ASSIGNED TASK:
Below are records to be reproduced exactly and in full.

Saved entries
========

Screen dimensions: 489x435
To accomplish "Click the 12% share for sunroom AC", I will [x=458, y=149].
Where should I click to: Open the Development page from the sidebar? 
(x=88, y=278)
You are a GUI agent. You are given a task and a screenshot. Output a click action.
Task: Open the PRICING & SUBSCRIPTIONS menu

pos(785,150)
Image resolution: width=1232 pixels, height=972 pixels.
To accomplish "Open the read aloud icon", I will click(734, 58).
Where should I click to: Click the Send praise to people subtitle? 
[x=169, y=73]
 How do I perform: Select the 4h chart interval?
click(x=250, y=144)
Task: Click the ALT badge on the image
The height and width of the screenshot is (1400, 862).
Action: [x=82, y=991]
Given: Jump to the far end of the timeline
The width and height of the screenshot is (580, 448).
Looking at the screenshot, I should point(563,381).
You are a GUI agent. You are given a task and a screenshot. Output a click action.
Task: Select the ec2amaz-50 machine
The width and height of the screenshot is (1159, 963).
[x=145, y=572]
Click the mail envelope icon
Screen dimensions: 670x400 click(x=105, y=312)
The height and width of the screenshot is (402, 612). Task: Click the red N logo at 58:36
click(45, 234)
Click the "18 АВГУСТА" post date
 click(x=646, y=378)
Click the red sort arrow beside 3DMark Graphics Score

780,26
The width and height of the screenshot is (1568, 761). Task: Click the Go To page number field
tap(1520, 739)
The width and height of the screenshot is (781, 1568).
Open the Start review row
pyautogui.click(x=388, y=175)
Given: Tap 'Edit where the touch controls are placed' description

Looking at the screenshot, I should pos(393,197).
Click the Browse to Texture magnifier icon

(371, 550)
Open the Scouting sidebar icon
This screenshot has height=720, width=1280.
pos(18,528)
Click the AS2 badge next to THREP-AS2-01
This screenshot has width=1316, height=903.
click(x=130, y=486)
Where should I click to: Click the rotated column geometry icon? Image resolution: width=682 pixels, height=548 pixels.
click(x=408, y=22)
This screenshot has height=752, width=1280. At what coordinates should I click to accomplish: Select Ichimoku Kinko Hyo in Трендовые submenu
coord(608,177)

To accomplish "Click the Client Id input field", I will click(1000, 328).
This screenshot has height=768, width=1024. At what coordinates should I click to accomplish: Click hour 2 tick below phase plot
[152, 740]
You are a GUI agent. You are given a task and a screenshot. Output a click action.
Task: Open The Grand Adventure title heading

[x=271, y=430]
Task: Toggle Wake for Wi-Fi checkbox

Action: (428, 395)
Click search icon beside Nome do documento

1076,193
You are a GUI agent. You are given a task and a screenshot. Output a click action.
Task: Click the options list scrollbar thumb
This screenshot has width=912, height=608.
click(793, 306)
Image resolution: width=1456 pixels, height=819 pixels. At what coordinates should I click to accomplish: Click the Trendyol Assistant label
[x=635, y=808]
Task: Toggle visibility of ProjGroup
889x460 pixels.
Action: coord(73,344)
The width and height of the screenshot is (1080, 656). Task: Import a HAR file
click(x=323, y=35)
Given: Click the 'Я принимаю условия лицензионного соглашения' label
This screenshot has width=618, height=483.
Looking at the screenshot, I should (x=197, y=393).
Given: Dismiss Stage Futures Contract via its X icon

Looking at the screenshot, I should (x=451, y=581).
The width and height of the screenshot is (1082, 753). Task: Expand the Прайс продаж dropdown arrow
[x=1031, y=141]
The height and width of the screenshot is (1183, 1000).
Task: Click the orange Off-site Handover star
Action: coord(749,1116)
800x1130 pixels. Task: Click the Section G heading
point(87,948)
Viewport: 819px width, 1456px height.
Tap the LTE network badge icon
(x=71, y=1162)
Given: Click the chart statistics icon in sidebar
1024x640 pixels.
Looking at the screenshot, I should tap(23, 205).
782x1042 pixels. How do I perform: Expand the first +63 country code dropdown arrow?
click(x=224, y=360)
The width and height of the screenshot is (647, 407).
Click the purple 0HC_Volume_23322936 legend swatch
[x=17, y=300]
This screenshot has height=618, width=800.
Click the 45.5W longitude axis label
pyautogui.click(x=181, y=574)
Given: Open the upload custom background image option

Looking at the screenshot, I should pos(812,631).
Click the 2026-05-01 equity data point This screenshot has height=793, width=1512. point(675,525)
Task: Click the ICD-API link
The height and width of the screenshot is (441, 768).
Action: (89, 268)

========

ANSWER TO THIS PROBLEM:
Screen dimensions: 489x435
To accomplish "Click the 12% share for sunroom AC", I will [x=458, y=149].
Where should I click to: Open the Development page from the sidebar? 
(x=88, y=278)
You are a GUI agent. You are given a task and a screenshot. Output a click action.
Task: Open the PRICING & SUBSCRIPTIONS menu

pos(785,150)
Image resolution: width=1232 pixels, height=972 pixels.
To accomplish "Open the read aloud icon", I will click(734, 58).
Where should I click to: Click the Send praise to people subtitle? 
[x=169, y=73]
 How do I perform: Select the 4h chart interval?
click(x=250, y=144)
Task: Click the ALT badge on the image
The height and width of the screenshot is (1400, 862).
Action: [x=82, y=991]
Given: Jump to the far end of the timeline
The width and height of the screenshot is (580, 448).
Looking at the screenshot, I should point(563,381).
You are a GUI agent. You are given a task and a screenshot. Output a click action.
Task: Select the ec2amaz-50 machine
The width and height of the screenshot is (1159, 963).
[x=145, y=572]
Click the mail envelope icon
Screen dimensions: 670x400 click(x=105, y=312)
The height and width of the screenshot is (402, 612). Task: Click the red N logo at 58:36
click(45, 234)
Click the "18 АВГУСТА" post date
 click(x=646, y=378)
Click the red sort arrow beside 3DMark Graphics Score

780,26
The width and height of the screenshot is (1568, 761). Task: Click the Go To page number field
tap(1520, 739)
The width and height of the screenshot is (781, 1568).
Open the Start review row
pyautogui.click(x=388, y=175)
Given: Tap 'Edit where the touch controls are placed' description

Looking at the screenshot, I should pos(393,197).
Click the Browse to Texture magnifier icon

(371, 550)
Open the Scouting sidebar icon
This screenshot has height=720, width=1280.
pos(18,528)
Click the AS2 badge next to THREP-AS2-01
This screenshot has width=1316, height=903.
click(x=130, y=486)
Where should I click to: Click the rotated column geometry icon? Image resolution: width=682 pixels, height=548 pixels.
click(x=408, y=22)
This screenshot has height=752, width=1280. At what coordinates should I click to accomplish: Select Ichimoku Kinko Hyo in Трендовые submenu
coord(608,177)

To accomplish "Click the Client Id input field", I will click(1000, 328).
This screenshot has height=768, width=1024. At what coordinates should I click to accomplish: Click hour 2 tick below phase plot
[152, 740]
You are a GUI agent. You are given a task and a screenshot. Output a click action.
Task: Open The Grand Adventure title heading

[x=271, y=430]
Task: Toggle Wake for Wi-Fi checkbox

Action: (428, 395)
Click search icon beside Nome do documento

1076,193
You are a GUI agent. You are given a task and a screenshot. Output a click action.
Task: Click the options list scrollbar thumb
This screenshot has width=912, height=608.
click(793, 306)
Image resolution: width=1456 pixels, height=819 pixels. At what coordinates should I click to accomplish: Click the Trendyol Assistant label
[x=635, y=808]
Task: Toggle visibility of ProjGroup
889x460 pixels.
Action: coord(73,344)
The width and height of the screenshot is (1080, 656). Task: Import a HAR file
click(x=323, y=35)
Given: Click the 'Я принимаю условия лицензионного соглашения' label
This screenshot has width=618, height=483.
Looking at the screenshot, I should (x=197, y=393).
Given: Dismiss Stage Futures Contract via its X icon

Looking at the screenshot, I should (x=451, y=581).
The width and height of the screenshot is (1082, 753). Task: Expand the Прайс продаж dropdown arrow
[x=1031, y=141]
The height and width of the screenshot is (1183, 1000).
Task: Click the orange Off-site Handover star
Action: coord(749,1116)
800x1130 pixels. Task: Click the Section G heading
point(87,948)
Viewport: 819px width, 1456px height.
Tap the LTE network badge icon
(x=71, y=1162)
Given: Click the chart statistics icon in sidebar
1024x640 pixels.
Looking at the screenshot, I should tap(23, 205).
782x1042 pixels. How do I perform: Expand the first +63 country code dropdown arrow?
click(x=224, y=360)
The width and height of the screenshot is (647, 407).
Click the purple 0HC_Volume_23322936 legend swatch
[x=17, y=300]
This screenshot has height=618, width=800.
Click the 45.5W longitude axis label
pyautogui.click(x=181, y=574)
Given: Open the upload custom background image option

Looking at the screenshot, I should pos(812,631).
Click the 2026-05-01 equity data point This screenshot has height=793, width=1512. point(675,525)
Task: Click the ICD-API link
The height and width of the screenshot is (441, 768).
Action: (89, 268)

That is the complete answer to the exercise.